Seasonality is definitley in play. That being said, the rate of appreciation was increasing in last nine months of 2012 versus slowing in the last nine months of 2013 and 81 percent of 2012's gains were recorded in the first nine months of the year versus 98 percent in 2013.

Also note, while the year-over-year change increased by 5.5 points in the fourth quarter of 2012, it fell by 2 points in the fourth quarter of 2013, the first quarter in which the year-over-year numbers were in decline since 2011.

Posted by: SocketSite at February 26, 2014 8:45 AM

Because spring 2012 was the beginning of the current market runup much like fall 2004 was the beginning of the runup from two markets ago. After a runup of a year or so, it stands to reason that seasonality will resume to have more effect.

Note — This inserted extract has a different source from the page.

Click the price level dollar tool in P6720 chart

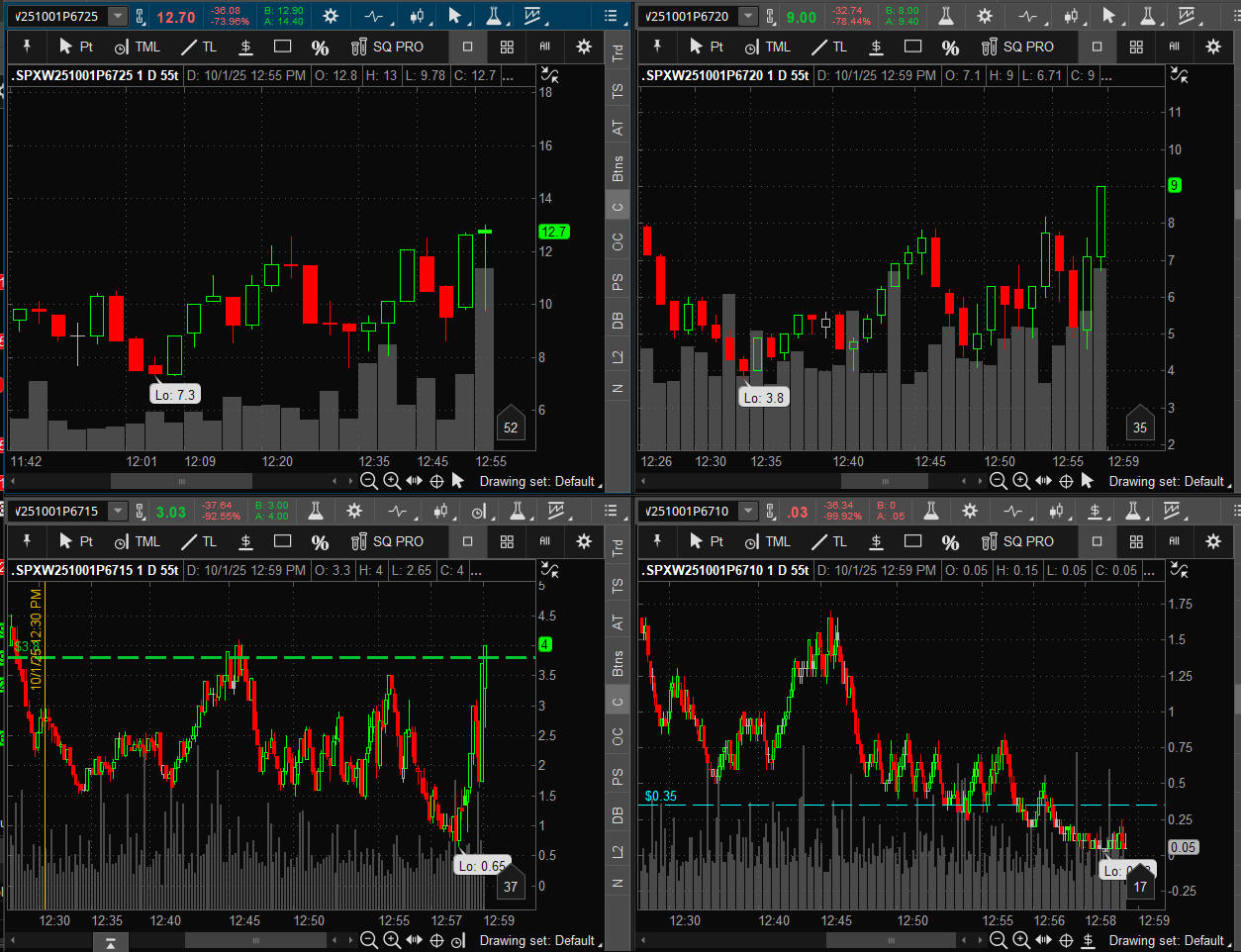[x=876, y=47]
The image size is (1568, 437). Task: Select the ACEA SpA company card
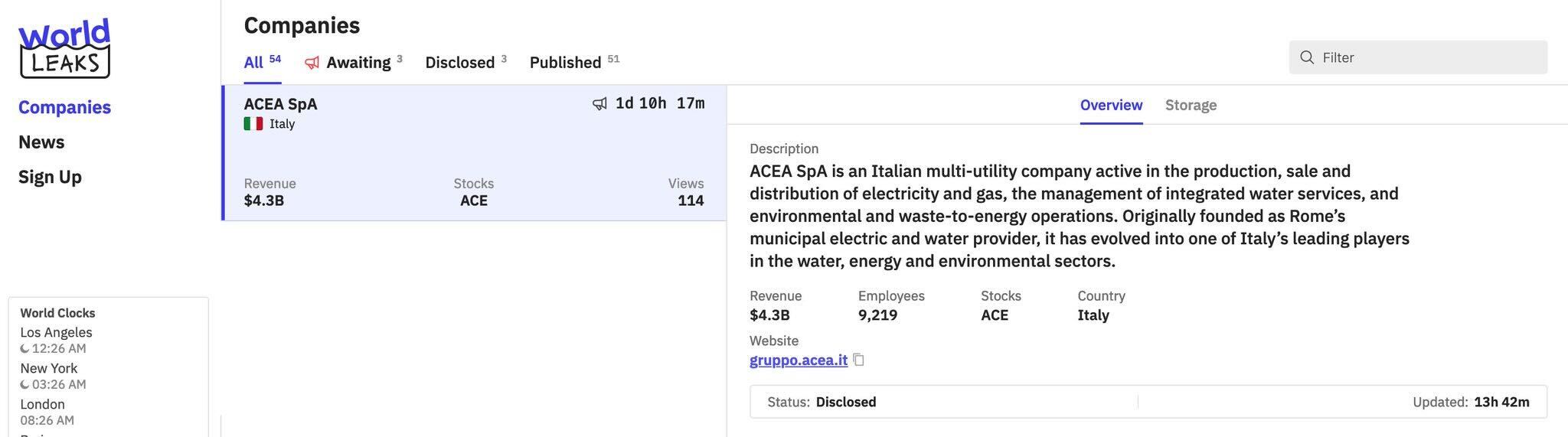point(474,152)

Posted by: Truth at February 26, 2014 10:01 AM

Yeah, I remember the psychology of early 2012. I was looking at 2-unit buildings in the 94114 in the 2nd 1/2 of 2011. Things were still taking 4 to 6 months to close at the time. Then came december and all the older inventory had been gobbled up. What happened in 2012 is nothing short of amazing:everyone who had been taking his gentle time in the 3 years past and hadn't settled yet started panicking. That's when the crazy overbids started to happen and it lasted for a good 18 months. You still see overbids and some level of panic today but not close to the hysteria of that time. Maybe it will come back in the spring. Twitter money is coming. WhatApp billions will start to flow. This is not over I think.

Posted by: lol at February 26, 2014 10:10 AM

I don't think WhatApp has enough employees/owners to really move the needle.

Posted by: Rillion at February 26, 2014 2:01 PM

Prestige Index is almost identical to the September 2007 nominal peak:

9/07 $3,084,670 533.17
12/13 $3,072,645 531.10

Inflation-adjusted would be about $3.48M.

[Editor's Note: San Francisco Luxury Home Index Within One Percent Of 2007 Peak.]